Читаем Альпийская фиалка полностью

А здесь, на этом поле, как быстро разрушаются стены, железные колеса топчут мохнатых пауков и в плодородной глине вызревают новые семена.

— Встань, Авак, становится свежо…


Его имя было Сэт, и так как отец его недавно умер, его звали по имени матери Ерануи: сын Еран-Сэт, или же Сэт-Ерани.

Был ли он высок или низок, обладал ли он тонким или густым голосом, играл ли он на свирели, любил ли какую-нибудь девушку и отдыхал ли он, подобно нам, как раз под этой чинарой, когда возвращался с полей, раскинутых по берегу Аракса, — всего этого не поведал мне мой товарищ Авак или, быть может, и рассказал, но в моей памяти от времени стерлись подробности этого рассказа. И теперь, когда я пишу о том, кого никогда не видел, я со слов Авака помню только то, что он был лучшим сеятелем деревни.

В этих краях Араке весною выходит из своих берегов. Быстрые воды разносят по обширной равнине ил, и прибрежные заросли камыша превращаются в зеленые островки. Сеятель бросает семена, когда уходят воды и на земле оседает влажный ил. Он разувается, засучивает штаны до самых колен и, подвесив к шее деревянное лукошко, идет, покачиваясь, мерными шагами. Идет и разбрасывает полными пригоршнями тяжелые семена, сверкающие на солнце, как стая воробышков, и потом быстро падающие на землю.

Вот таким именно сеятелем был Сэт, работник земли. Была у него мать, старенький домик, два тополя, и на верхушке одного из них каждой весною обновлял гнездо знакомый аист, принося с собою для старой Вран весеннюю радость, как приносили радость другие аисты для прочих домов деревни.

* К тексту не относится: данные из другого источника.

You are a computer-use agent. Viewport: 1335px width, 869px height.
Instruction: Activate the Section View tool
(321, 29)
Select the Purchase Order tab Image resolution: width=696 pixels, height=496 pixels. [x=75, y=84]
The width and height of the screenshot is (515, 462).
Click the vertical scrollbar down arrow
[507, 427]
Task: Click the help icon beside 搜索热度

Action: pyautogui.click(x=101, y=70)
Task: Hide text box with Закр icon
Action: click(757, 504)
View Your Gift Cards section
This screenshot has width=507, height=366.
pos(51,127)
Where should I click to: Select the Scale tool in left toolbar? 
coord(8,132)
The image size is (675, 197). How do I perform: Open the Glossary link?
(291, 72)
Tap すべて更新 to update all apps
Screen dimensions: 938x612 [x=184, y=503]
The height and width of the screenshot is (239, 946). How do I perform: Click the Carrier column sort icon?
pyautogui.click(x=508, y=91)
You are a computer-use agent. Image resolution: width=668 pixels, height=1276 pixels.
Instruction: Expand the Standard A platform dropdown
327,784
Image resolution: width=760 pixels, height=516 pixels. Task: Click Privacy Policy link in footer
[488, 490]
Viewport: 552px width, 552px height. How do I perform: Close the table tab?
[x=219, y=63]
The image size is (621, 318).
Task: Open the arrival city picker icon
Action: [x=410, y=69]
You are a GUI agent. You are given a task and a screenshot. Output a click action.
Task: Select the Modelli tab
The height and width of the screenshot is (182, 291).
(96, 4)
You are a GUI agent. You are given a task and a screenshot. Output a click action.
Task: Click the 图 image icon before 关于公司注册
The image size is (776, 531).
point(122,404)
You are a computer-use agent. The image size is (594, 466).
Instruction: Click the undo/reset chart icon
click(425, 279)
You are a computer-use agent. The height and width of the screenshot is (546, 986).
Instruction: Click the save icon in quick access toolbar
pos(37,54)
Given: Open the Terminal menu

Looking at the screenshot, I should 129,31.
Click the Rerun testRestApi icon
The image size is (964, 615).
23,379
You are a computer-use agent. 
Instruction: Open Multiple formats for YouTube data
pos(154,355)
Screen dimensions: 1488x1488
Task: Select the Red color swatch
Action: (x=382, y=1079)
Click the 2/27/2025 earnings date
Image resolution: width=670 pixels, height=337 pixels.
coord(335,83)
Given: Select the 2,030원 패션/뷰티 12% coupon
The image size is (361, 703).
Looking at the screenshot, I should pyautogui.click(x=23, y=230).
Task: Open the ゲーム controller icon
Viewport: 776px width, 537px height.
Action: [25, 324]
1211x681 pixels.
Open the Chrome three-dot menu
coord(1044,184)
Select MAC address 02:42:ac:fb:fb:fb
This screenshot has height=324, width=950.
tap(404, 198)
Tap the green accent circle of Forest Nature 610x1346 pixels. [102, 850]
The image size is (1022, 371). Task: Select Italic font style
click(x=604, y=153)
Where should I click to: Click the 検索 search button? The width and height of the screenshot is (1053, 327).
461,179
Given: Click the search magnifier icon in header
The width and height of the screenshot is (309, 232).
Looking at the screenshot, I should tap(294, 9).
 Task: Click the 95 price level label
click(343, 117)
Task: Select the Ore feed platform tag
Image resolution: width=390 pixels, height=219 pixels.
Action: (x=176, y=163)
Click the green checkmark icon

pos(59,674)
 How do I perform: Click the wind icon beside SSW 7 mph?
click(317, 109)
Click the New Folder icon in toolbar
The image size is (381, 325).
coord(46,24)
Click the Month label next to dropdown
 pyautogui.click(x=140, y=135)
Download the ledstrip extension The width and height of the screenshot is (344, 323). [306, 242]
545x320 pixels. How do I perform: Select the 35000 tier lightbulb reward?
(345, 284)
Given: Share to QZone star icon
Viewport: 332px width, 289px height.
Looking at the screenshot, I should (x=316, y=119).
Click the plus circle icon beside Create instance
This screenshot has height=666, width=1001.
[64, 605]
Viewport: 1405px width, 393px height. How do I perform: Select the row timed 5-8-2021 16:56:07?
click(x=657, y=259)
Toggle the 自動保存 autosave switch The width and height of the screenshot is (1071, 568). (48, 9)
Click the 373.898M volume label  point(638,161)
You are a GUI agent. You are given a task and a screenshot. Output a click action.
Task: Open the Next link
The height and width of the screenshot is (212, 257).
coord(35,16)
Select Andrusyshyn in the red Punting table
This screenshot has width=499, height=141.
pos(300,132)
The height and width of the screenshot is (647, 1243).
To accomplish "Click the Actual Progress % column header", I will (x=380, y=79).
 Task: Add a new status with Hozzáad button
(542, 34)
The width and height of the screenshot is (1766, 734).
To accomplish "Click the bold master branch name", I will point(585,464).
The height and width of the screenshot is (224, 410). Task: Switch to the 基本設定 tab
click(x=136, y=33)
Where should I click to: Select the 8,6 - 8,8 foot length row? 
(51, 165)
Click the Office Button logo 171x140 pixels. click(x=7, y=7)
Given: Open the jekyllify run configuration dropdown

Когда аист переставал охотиться на лягушек в илистой земле, это означало, что воды Аракса уже ушли и Сэту пора взять лукошко и начать сеять семена, а его матери — приниматься за копание грядок. Впрочем, половину этих грядок портили соседские куры, а иа грядке с луком отдыхал ее собственный кот.

… Это — самый бесхитростный, простой рассказ, самый понятный. Деревня в тылу у дашнаков, в деревне — тайные приготовления к восстанию в тот момент, когда с юга подойдет красная конница. Жуткие ночи, насилия, ужас, грабежи. Ночи, когда дашнаки гнали к позициям голодную толпу, когда с позиций бежали те, которые хотели трудиться, поливать свои нивы и обрести мир для своих хижин.

Когда в деревне раздались первые пушечные выстрелы с юга и побежденный враг начал отступать, у него в тылу вспыхнуло восстание, как эхо первого грома, возвестивший хижинам освобождение из дашнакского плена.

Стоял солнечный день, как обычно, в небе парили аисты, сверкал на солнце плодородный, жирный ил. Вдруг в сторону камышей посыпался град пуль, туда, где укрепилась группа крестьян, восставших против белых всадников.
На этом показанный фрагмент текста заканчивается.